把下面清单中从含有“The width and height of the screenshot is (468, 800).”的那一行起，到含有“The image size is (1177, 655).”的那一行为止（两行均包括在内）的各行，以 JSON 字符串列表的形式给出。每行对应一个字符串，空行略去。

## 所示信息
☆ ☆ ☆ ☆ ☆ ☆ ☆
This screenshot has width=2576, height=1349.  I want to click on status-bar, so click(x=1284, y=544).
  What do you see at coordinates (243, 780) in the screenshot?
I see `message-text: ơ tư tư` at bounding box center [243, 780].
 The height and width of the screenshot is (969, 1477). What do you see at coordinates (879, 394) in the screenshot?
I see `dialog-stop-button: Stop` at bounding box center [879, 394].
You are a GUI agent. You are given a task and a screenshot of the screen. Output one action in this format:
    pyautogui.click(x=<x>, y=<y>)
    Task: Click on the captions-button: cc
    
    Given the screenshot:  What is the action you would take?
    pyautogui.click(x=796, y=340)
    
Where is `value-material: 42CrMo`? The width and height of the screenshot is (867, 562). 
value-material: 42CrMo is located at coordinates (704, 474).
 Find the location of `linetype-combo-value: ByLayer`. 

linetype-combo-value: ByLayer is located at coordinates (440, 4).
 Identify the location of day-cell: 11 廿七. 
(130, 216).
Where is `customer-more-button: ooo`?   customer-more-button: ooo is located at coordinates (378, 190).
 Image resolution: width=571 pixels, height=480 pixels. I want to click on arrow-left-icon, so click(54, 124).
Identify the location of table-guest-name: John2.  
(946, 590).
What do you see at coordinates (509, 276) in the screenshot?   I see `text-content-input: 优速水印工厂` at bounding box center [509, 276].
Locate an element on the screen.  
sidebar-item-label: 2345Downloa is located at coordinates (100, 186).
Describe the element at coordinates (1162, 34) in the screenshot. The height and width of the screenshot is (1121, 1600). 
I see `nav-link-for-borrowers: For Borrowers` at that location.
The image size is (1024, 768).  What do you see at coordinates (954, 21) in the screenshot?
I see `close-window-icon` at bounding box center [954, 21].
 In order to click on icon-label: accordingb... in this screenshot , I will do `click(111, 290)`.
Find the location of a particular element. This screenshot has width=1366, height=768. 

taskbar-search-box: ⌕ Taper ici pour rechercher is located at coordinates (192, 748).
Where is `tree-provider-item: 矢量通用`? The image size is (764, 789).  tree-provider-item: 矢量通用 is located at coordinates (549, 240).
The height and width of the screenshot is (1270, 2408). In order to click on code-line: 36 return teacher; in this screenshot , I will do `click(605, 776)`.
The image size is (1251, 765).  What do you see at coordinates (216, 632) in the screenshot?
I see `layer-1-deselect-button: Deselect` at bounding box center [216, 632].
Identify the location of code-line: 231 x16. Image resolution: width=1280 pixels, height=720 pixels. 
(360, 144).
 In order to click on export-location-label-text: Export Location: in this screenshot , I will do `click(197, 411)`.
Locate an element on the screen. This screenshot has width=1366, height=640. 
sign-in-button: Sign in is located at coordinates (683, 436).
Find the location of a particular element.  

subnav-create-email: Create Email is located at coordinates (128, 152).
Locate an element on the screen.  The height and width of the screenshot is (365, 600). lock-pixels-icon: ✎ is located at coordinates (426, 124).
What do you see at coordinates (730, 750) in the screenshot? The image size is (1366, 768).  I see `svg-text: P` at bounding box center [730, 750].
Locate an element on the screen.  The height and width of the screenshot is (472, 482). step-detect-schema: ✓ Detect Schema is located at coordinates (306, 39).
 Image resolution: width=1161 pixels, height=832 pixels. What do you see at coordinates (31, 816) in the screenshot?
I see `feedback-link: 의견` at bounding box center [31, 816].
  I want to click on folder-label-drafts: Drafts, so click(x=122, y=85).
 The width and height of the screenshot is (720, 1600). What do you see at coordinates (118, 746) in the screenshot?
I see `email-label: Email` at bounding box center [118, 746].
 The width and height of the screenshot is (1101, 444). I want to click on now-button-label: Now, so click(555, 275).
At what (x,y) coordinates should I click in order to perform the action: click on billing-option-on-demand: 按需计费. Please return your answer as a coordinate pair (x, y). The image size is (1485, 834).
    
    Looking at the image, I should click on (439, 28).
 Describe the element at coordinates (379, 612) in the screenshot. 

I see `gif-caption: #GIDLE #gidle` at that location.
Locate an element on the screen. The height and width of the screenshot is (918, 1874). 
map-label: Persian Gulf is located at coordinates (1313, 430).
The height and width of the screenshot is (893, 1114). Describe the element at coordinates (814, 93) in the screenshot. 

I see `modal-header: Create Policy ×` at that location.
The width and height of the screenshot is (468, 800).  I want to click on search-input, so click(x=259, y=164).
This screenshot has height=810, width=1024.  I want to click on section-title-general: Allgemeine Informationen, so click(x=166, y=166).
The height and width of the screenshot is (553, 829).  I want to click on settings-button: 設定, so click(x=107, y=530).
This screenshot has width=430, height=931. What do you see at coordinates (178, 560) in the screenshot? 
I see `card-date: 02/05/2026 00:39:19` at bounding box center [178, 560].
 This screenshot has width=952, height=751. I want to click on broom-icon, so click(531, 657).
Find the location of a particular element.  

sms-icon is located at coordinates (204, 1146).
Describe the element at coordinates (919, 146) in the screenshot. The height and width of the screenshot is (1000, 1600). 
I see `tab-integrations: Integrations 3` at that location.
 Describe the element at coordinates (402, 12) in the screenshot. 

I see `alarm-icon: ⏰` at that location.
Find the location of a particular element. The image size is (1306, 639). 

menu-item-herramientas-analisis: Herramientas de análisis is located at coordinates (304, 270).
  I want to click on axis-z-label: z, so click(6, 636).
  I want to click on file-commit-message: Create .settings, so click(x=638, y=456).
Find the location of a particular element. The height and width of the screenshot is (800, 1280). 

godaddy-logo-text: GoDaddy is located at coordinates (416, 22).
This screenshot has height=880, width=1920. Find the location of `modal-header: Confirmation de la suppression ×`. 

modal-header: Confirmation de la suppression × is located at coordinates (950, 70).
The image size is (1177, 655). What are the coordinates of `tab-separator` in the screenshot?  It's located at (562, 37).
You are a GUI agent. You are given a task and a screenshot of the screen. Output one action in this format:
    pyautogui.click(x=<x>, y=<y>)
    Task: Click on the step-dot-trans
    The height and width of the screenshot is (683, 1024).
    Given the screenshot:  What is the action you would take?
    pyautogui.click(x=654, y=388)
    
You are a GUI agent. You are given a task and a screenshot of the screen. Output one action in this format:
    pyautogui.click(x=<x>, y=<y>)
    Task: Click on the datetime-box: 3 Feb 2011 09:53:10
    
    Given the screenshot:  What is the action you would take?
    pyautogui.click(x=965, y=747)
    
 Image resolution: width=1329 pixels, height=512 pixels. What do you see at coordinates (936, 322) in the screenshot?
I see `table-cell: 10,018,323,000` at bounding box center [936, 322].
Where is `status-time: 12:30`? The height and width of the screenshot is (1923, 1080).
☆ ☆ ☆ ☆ ☆ ☆ ☆
## 任务解答
[
  "The width and height of the screenshot is (468, 800).  I want to click on search-input, so click(x=259, y=164).",
  "This screenshot has height=810, width=1024.  I want to click on section-title-general: Allgemeine Informationen, so click(x=166, y=166).",
  "The height and width of the screenshot is (553, 829).  I want to click on settings-button: 設定, so click(x=107, y=530).",
  "This screenshot has width=430, height=931. What do you see at coordinates (178, 560) in the screenshot? ",
  "I see `card-date: 02/05/2026 00:39:19` at bounding box center [178, 560].",
  " This screenshot has width=952, height=751. I want to click on broom-icon, so click(531, 657).",
  "Find the location of a particular element.  ",
  "sms-icon is located at coordinates (204, 1146).",
  "Describe the element at coordinates (919, 146) in the screenshot. The height and width of the screenshot is (1000, 1600). ",
  "I see `tab-integrations: Integrations 3` at that location.",
  " Describe the element at coordinates (402, 12) in the screenshot. ",
  "I see `alarm-icon: ⏰` at that location.",
  "Find the location of a particular element. The image size is (1306, 639). ",
  "menu-item-herramientas-analisis: Herramientas de análisis is located at coordinates (304, 270).",
  "  I want to click on axis-z-label: z, so click(6, 636).",
  "  I want to click on file-commit-message: Create .settings, so click(x=638, y=456).",
  "Find the location of a particular element. The height and width of the screenshot is (800, 1280). ",
  "godaddy-logo-text: GoDaddy is located at coordinates (416, 22).",
  "This screenshot has height=880, width=1920. Find the location of `modal-header: Confirmation de la suppression ×`. ",
  "modal-header: Confirmation de la suppression × is located at coordinates (950, 70).",
  "The image size is (1177, 655). What are the coordinates of `tab-separator` in the screenshot?  It's located at (562, 37)."
]